Continue the news article below about cancer risk among relatives of women diagnosed with breast cancer before 35, starting after its last sentence.

▸ SUPPLIED PASSAGE
----

MELBOURNE: A breast cancer diagnosis is terrible news for women younger than 35.
However, new Australian research shows for the first time it also spells trouble for close male as well as female relatives, who are much more likely to develop other tumours.
Fathers and brothers of such women - who have not been previously thought to be in added danger - face a five-fold risk of developing prostate cancer, a three-fold risk of brain cancer and an eight-fold risk of lung cancer.
Women are already known to be at higher risk of breast cancer if a sister or daughter develops the disease early, but the new research shows this risk goes much wider, doubling their risk of ovarian cancer and, along with men, giving them a higher risk of brain and lung cancers and quadrupling their risk of urinary tract cancers.
The risk figures were calculated by researchers who studied 2200 relatives of 500 women in Australia, Canada and the US diagnosed with breast cancer before the age of 35.
Lead investigator John Hopper, the director of research at the University of Melbourne's Centre for Molecular, Environmental, Genetic and Analytic Epidemiology, said the results, published yesterday in the British Journal of Cancer, were surprising.
"No one's ever pointed to this concept before, but then no one's ever studied this at a group level," he said. "The implications are that there could be a new cancer genetic syndrome . . . it suggests there's something going on here that we haven't known before."
Breast cancer is known to run in families, and is linked to two main gene mutations, known as BRCA1 and BRCA2.
The study suggests presently unknown gene variants must be at work, because BRCA1 and BRCA2 account for only 10 per cent of cases of breast cancer diagnosed in women under 35.

----

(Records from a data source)

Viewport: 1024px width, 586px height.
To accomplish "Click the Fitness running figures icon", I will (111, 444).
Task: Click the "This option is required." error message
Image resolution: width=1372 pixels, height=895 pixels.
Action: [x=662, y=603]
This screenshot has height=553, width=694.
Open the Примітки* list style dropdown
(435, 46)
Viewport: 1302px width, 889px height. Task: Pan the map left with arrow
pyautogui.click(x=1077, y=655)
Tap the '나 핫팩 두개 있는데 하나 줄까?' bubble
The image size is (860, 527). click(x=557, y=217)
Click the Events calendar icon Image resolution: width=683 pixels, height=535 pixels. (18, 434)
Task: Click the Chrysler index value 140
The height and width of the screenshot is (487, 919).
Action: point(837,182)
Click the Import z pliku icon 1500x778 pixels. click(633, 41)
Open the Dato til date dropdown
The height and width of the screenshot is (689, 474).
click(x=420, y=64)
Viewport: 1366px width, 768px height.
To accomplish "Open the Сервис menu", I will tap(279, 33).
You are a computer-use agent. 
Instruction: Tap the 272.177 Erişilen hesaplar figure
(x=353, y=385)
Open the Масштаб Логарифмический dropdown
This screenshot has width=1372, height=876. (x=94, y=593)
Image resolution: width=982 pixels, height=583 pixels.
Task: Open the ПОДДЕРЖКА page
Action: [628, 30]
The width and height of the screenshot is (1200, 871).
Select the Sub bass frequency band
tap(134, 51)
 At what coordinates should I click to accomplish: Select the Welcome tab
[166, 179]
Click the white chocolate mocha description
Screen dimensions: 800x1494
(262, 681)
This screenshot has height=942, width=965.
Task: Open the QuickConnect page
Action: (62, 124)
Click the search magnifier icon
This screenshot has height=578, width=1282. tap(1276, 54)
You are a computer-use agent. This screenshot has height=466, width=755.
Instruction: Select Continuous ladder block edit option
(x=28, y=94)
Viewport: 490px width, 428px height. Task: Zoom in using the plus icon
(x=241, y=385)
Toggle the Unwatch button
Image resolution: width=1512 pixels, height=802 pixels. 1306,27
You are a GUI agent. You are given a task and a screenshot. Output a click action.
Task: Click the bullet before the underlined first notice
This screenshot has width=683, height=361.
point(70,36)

----

▸ OUTPUT FOR THIS TASK
Of the 504 women with early onset breast cancer analysed in the study, 41 were found to have a BRCA mutation. These women were excluded from the risk calculations, strongly indicating the presence of other genetic factors.
Professor Hopper said one in 40 breast cancers occurred in women younger than 35, accounting for just over 300 women in Australia each year.
"This (result) may explain early onset breast cancers, but it may also give insights into the causes of other cancers," he said.
Andrew Penman, the chief executive of the Cancer Council NSW, said the finding that male relatives of young breast cancer patients were at added risk was new and would open up new research avenues.
"The exciting thing is it does cast some very early light on a potential poorly understood area of carcinogenesis, or cancer development," Professor Penman said.
Professor Hopper said there was "nothing magic to be done at the moment" for family members of women under 35 with a breast cancer diagnosis, as screening of symptomless patients carried drawbacks.
Those alarmed by the findings could call the Cancer Council on 131120 to receive advice, he said.